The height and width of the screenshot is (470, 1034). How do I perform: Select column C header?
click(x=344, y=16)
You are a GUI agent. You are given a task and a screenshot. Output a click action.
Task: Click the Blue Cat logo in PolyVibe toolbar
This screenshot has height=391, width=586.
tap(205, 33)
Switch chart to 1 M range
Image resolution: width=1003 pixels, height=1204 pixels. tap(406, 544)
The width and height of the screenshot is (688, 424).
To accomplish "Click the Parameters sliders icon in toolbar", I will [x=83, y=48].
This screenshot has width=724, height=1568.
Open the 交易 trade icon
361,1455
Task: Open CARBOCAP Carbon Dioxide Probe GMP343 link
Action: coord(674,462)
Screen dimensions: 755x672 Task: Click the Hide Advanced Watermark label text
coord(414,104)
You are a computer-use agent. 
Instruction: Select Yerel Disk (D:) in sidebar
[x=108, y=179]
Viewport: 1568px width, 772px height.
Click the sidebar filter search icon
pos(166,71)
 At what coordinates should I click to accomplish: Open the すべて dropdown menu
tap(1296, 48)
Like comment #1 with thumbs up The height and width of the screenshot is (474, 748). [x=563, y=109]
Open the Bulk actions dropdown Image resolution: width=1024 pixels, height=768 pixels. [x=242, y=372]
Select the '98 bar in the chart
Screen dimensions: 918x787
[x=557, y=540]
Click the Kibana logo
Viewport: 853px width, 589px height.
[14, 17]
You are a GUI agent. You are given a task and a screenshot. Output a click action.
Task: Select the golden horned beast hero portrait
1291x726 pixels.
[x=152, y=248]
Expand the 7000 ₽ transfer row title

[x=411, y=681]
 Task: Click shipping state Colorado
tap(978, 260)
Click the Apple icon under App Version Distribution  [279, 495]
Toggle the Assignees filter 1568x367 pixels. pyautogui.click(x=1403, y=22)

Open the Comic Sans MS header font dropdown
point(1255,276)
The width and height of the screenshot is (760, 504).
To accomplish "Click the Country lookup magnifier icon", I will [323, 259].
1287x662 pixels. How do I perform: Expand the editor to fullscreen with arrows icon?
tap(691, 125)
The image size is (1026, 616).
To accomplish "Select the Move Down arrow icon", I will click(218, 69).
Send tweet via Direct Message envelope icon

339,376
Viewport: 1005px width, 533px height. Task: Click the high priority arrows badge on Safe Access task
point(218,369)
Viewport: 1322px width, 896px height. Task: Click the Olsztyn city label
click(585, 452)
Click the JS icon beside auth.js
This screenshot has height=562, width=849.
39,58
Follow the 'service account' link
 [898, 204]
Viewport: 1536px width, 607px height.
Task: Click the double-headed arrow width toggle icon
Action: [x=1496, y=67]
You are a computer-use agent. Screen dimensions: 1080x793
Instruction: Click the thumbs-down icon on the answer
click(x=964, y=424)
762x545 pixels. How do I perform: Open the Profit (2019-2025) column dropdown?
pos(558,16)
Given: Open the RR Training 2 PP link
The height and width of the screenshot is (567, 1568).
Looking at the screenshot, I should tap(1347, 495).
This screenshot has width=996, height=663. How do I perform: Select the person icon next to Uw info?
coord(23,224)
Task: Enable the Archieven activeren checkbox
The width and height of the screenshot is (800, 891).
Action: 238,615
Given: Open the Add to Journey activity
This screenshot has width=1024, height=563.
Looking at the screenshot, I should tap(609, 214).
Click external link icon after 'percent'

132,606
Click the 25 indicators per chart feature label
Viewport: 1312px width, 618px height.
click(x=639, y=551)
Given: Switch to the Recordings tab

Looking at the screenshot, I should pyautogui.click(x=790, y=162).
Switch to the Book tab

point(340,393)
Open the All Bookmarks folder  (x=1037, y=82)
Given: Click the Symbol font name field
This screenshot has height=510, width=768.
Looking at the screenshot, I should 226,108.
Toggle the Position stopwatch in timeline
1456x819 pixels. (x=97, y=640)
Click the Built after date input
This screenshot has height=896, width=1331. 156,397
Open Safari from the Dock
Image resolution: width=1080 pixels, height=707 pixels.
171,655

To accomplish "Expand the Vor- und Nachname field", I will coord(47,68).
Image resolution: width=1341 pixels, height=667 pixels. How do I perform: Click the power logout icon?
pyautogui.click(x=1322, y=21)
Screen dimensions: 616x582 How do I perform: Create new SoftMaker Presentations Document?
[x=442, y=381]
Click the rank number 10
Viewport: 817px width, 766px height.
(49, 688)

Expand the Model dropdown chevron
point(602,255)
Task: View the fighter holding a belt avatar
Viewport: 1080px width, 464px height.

(Problem requirements):
Across the whole listing above, report each line that includes "field".

(The answer):
Given: Click the Symbol font name field
To accomplish "Expand the Vor- und Nachname field", I will coord(47,68).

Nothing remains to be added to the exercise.